The pub dates to the late Victorian era, and was much frequented by artists and writers before the war, when it was known as "The Baby's Bottom", perhaps because it was once painted pink. It was originally a Taylor Walker brewery pub (the original company was founded in 1730 but its name was established in 1816).
It lies on Museum Street, originally called Peter Street, the name being altered soon after the establishment of the British Museum, formerly Montague House built in 1678.
The area of Bloomsbury was developed by the Russell family in the 17th and 18th centuries into a fashionable residential area. The major development of the squares that we see today started in about 1800 when Francis Russell, 5th Duke of Bedford removed Bedford House and developed the land to the north with Russell Square as its centrepiece.
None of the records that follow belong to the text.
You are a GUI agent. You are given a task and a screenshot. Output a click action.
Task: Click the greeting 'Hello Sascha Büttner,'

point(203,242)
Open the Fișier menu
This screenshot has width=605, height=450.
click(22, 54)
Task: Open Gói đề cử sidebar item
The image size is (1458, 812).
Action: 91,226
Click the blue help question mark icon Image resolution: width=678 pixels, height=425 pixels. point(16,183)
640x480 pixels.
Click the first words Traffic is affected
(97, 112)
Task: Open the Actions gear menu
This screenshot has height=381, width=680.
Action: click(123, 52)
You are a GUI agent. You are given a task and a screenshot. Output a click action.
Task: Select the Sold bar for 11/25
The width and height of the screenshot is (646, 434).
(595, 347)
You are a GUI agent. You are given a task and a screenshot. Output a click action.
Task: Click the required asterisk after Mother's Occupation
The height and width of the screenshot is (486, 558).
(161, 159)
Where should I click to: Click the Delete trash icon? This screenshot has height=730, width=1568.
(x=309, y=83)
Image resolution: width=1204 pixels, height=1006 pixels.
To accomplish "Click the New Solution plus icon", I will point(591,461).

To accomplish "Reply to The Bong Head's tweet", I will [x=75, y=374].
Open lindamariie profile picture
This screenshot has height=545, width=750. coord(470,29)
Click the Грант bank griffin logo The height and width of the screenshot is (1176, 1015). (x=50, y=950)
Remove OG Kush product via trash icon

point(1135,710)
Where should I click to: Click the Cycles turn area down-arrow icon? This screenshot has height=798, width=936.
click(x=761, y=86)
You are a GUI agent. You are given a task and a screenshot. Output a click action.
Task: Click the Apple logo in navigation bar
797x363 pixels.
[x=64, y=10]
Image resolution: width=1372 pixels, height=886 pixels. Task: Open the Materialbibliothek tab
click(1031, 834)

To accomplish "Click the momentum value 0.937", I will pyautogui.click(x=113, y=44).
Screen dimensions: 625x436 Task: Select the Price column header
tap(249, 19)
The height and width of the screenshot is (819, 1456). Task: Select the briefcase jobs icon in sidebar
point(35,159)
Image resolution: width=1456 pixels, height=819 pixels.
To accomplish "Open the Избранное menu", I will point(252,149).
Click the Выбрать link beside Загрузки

Historically, Bloomsbury is associated with the arts, education and medicine. The area gives its name to the Bloomsbury Group, the most celebrated of whom was Virginia Woolf, the group met in private homes in the area in the early 1900's. Other groups, such as the Bloomsbury Gang of Whigs, formed here in 1765 by John Russell, 4th Duke of Bedford, and the Pre-Raphaelite Brotherhood, a group of artists and writers, was also founded in John Milais' parents' house on Gower Street in 1848.
Other
well known residents included novelist Charles Dickens, who lived at 14 Great Russell Street; Charles Darwin, the naturalist and scientist who lived at 12 Upper Gower Street; George du Maurier, the artist and writer, lived at 91 (formerly 46) Great Russell Street; and JM Barrie, the playwright and novelist who lived in Guilford Street and Grenville Street when he first moved to London and is where the Darling Family in Peter Pan live.